* Exercise prompt *
Revise the records from the line containing "You are a computer-use agent. 200x143 pixels." through the end of the records by replacing "help icon" with "info icon", leaving everything else unchanged, and leave the pictures out of your answer.
━━━━━━━━
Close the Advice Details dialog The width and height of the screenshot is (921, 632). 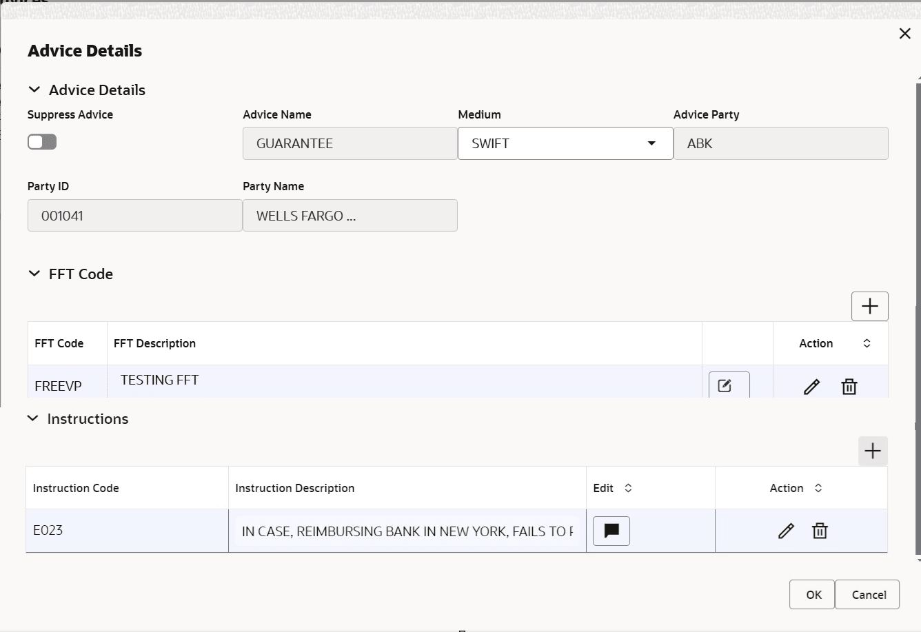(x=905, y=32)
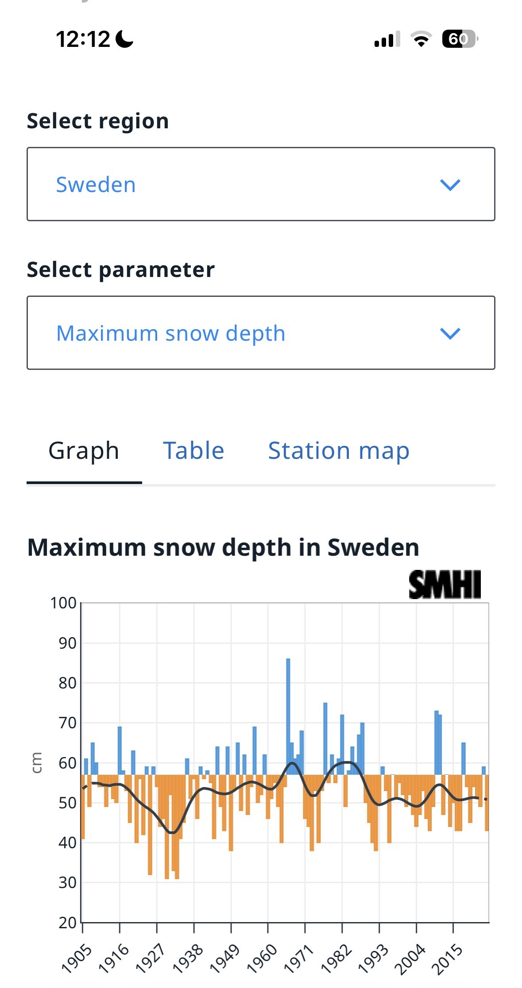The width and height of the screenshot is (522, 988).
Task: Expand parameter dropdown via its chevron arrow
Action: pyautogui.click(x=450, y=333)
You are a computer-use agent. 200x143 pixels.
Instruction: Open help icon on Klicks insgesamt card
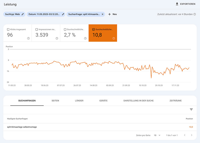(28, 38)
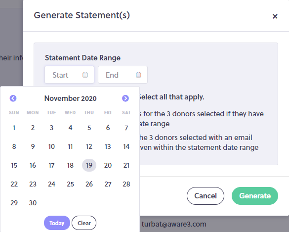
━━━━━━━━
* The result *
You are a computer-use agent. 200x143 pixels.
Instruction: Open info icon on Klicks insgesamt card
(28, 38)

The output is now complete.